● Uit te voeren opdracht: Neem uit het interviewfragment over psychiatrie letterlijk het deel over dat opent met de woorden "NP: Maar de" en sluit met "en je achtergrond.".

● Gegeven tekst:
((

NP: Maar de hoop is wel elke keer weer ontroerend bijna, toch? Elke keer als je het leest denk je: o, daar gaan ze weer. De volgende revolutie is gestart en mensen hopen echt dat ze het dit keer bij de staart hebben.
‘Het is echt heel bijzonder om dat te zien. Dat het iedere keer weer opnieuw gebeurt. Het gebeurt ook een beetje in fasen in de geschiedenis. Er is ook wel een fase geweest, na de Tweede Wereldoorlog tot pakweg 1980, dat psychodynamische aanpakken belangrijker werden. In ieder geval in veel gewone behandelingen, niet in de ziekenhuiswereld.’
NP: Psychodynamisch, dat is gewoon praten over jezelf en je achtergrond.
‘Dat je praat met een therapeut over alles wat je meemaakt. De ervaring in je leven. Een behandeling die op vrijwilligheid berust. Dat is een heel ander type benadering dan wat in de psychiatrische ziekenhuizen gebeurt. Waar mensen echt sterk medisch getinte behandelingen krijgen. Je ziet inderdaad dat die medische behandelingen, met name na 1980, weer enorm in opkomst zijn gekomen. En er is eigenlijk nooit iets bijzonders uitgekomen. Er zijn nooit bijzondere doorbraken tot stand gekomen. En tegelijkertijd zie je dat het heel moeilijk is om daar afstand van te nemen.’
LB: Jouw theorie is: een van de redenen waarom het zo moeilijk is om daar afstand van te nemen, een van de redenen dat de psychiatrie dus nog niet is ontmaskerd, is dat vermogen tot dwang.
‘Ja, dat betekent inderdaad dat de psychiatrie de bevoegdheid heeft om mensen die niet in de samenleving passen, die overlast geven, die een gevaar zijn voor anderen of die een gevaar zijn voor zichzelf, zoals in het geval van anorexia – psychotische mensen worden vaker gezien als gevaar opleverend voor anderen –, om die uit de samenleving te halen en vervolgens in een kliniek onder te brengen. En ze vervolgens als patiënt te behandelen. En ervoor te zorgen dat zij als lijders aan hun ziekte worden behandeld. En dat ze daar ook een tijdlang blijven. Tegenwoordig is dat ook wel weer anders geworden. Omdat de ambulante zorg tegenwoordig heel veel belangrijker is geworden.’
LB: Dat is zorg bij mensen thuis.

))

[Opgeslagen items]

((

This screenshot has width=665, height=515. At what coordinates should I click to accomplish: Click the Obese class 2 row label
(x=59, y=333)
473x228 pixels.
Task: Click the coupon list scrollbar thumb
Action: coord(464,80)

))

● Resultaat van oefening:
NP: Maar de hoop is wel elke keer weer ontroerend bijna, toch? Elke keer als je het leest denk je: o, daar gaan ze weer. De volgende revolutie is gestart en mensen hopen echt dat ze het dit keer bij de staart hebben.
‘Het is echt heel bijzonder om dat te zien. Dat het iedere keer weer opnieuw gebeurt. Het gebeurt ook een beetje in fasen in de geschiedenis. Er is ook wel een fase geweest, na de Tweede Wereldoorlog tot pakweg 1980, dat psychodynamische aanpakken belangrijker werden. In ieder geval in veel gewone behandelingen, niet in de ziekenhuiswereld.’
NP: Psychodynamisch, dat is gewoon praten over jezelf en je achtergrond.